[Items from a data source]
▼

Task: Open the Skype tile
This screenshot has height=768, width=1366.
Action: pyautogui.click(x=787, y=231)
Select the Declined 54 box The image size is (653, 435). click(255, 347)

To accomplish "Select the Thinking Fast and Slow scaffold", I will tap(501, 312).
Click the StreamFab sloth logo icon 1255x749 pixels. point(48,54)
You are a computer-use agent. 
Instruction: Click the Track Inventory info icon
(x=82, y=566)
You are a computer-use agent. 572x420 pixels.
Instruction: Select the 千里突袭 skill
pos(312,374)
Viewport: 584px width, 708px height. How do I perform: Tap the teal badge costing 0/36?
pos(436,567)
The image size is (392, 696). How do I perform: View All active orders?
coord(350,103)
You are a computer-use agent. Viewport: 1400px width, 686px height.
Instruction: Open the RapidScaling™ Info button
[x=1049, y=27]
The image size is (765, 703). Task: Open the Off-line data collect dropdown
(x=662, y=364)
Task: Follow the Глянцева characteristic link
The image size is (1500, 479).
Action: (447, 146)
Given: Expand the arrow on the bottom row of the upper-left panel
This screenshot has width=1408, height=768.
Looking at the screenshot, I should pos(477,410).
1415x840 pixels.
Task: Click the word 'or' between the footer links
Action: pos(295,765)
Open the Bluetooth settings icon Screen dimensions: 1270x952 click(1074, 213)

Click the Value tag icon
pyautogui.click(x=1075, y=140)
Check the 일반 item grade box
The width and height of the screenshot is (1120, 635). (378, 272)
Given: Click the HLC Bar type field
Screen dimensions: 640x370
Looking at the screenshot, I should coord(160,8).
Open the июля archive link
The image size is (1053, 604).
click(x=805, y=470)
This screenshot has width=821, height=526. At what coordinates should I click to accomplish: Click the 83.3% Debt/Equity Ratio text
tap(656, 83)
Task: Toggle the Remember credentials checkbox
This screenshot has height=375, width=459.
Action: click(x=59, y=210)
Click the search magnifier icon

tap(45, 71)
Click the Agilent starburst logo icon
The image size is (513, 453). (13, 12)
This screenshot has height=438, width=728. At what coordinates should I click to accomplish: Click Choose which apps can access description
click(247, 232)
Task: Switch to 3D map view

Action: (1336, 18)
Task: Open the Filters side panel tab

▲

*WHAT YOU ARE ASKED TO DO*
Nothing may be omitted. Restate all of the entries exactly.

*ANSWER TO THIS TASK*
Task: Open the Skype tile
This screenshot has height=768, width=1366.
Action: pyautogui.click(x=787, y=231)
Select the Declined 54 box The image size is (653, 435). click(255, 347)

To accomplish "Select the Thinking Fast and Slow scaffold", I will tap(501, 312).
Click the StreamFab sloth logo icon 1255x749 pixels. point(48,54)
You are a computer-use agent. 
Instruction: Click the Track Inventory info icon
(x=82, y=566)
You are a computer-use agent. 572x420 pixels.
Instruction: Select the 千里突袭 skill
pos(312,374)
Viewport: 584px width, 708px height. How do I perform: Tap the teal badge costing 0/36?
pos(436,567)
The image size is (392, 696). How do I perform: View All active orders?
coord(350,103)
You are a computer-use agent. Viewport: 1400px width, 686px height.
Instruction: Open the RapidScaling™ Info button
[x=1049, y=27]
The image size is (765, 703). Task: Open the Off-line data collect dropdown
(x=662, y=364)
Task: Follow the Глянцева characteristic link
The image size is (1500, 479).
Action: (447, 146)
Given: Expand the arrow on the bottom row of the upper-left panel
This screenshot has width=1408, height=768.
Looking at the screenshot, I should pos(477,410).
1415x840 pixels.
Task: Click the word 'or' between the footer links
Action: pos(295,765)
Open the Bluetooth settings icon Screen dimensions: 1270x952 click(1074, 213)

Click the Value tag icon
pyautogui.click(x=1075, y=140)
Check the 일반 item grade box
The width and height of the screenshot is (1120, 635). (378, 272)
Given: Click the HLC Bar type field
Screen dimensions: 640x370
Looking at the screenshot, I should coord(160,8).
Open the июля archive link
The image size is (1053, 604).
click(x=805, y=470)
This screenshot has width=821, height=526. At what coordinates should I click to accomplish: Click the 83.3% Debt/Equity Ratio text
tap(656, 83)
Task: Toggle the Remember credentials checkbox
This screenshot has height=375, width=459.
Action: click(x=59, y=210)
Click the search magnifier icon

tap(45, 71)
Click the Agilent starburst logo icon
The image size is (513, 453). (13, 12)
This screenshot has height=438, width=728. At what coordinates should I click to accomplish: Click Choose which apps can access description
click(247, 232)
Task: Switch to 3D map view

Action: (1336, 18)
Task: Open the Filters side panel tab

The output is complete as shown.